La prima coorte ha ricevuto RPE di derivazione iPSC allogenica non modificata (WT; n=3), mentre la seconda coorte ha ricevuto RPE di derivazione iPSC allogenica HIP (HIP; n=3). Le cellule non modificate sono state quasi completamente eliminate in tutti i NHP entro tre settimane, con una significativa attivazione delle cellule T, produzione di anticorpi e attivazione microgliale locale, dimostrando in questo contesto che l'occhio non è un sito immunoprivilegiato. L'HIP RPE è sopravvissuto in tutte e tre le scimmie per tutta la durata dello studio (tre settimane al momento del blocco dei dati) e non c'è stata alcuna evidenza di una risposta immunitaria sistemica, compresa l'assenza di attivazione delle cellule T, di produzione di anticorpi, di attività microgliale o delle cellule NK.

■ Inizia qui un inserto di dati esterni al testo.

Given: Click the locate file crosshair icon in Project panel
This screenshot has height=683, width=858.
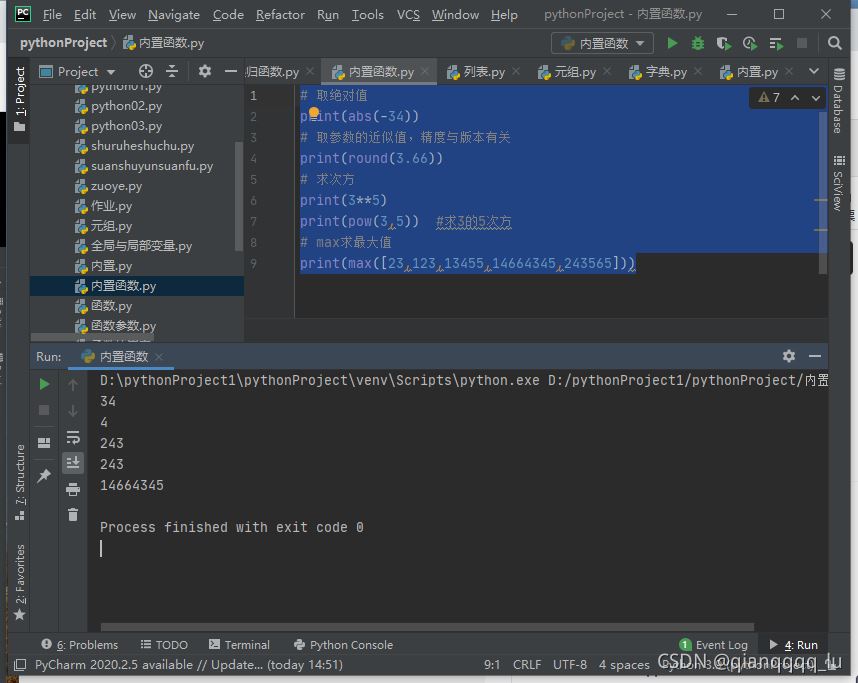Looking at the screenshot, I should [x=146, y=71].
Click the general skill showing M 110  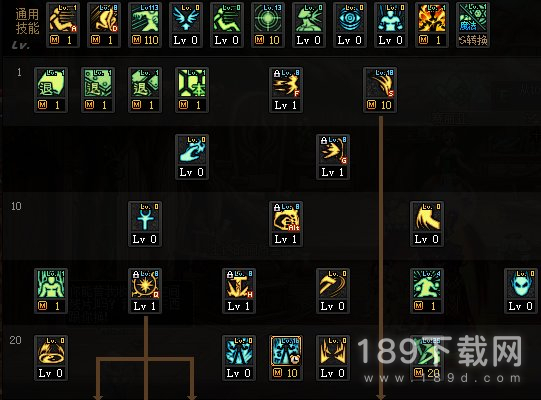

Due settimane dopo la dose iniziale, i NHP sono stati reiniettati con lo stesso tipo di cellule nel secondo occhio, in modo che i NHP ricevessero un totale di due dosi. Gli RPE WT non modificati hanno nuovamente evocato una rapida risposta immunitaria sistemica in tutti i NHP, con l'attivazione delle cellule T e la produzione di anticorpi, e le cellule sono state quasi completamente eliminate entro una settimana. Le cellule RPE HIP hanno continuato a sopravvivere anche dopo la re-iniezione, senza stimolare le risposte immunitarie adattative o innate.

Questi dati suggeriscono la possibilità di somministrare nuovamente le cellule HIP RPE. Sana intende presentare i dati alla base delle sue presentazioni per la pubblicazione in una rivista specializzata.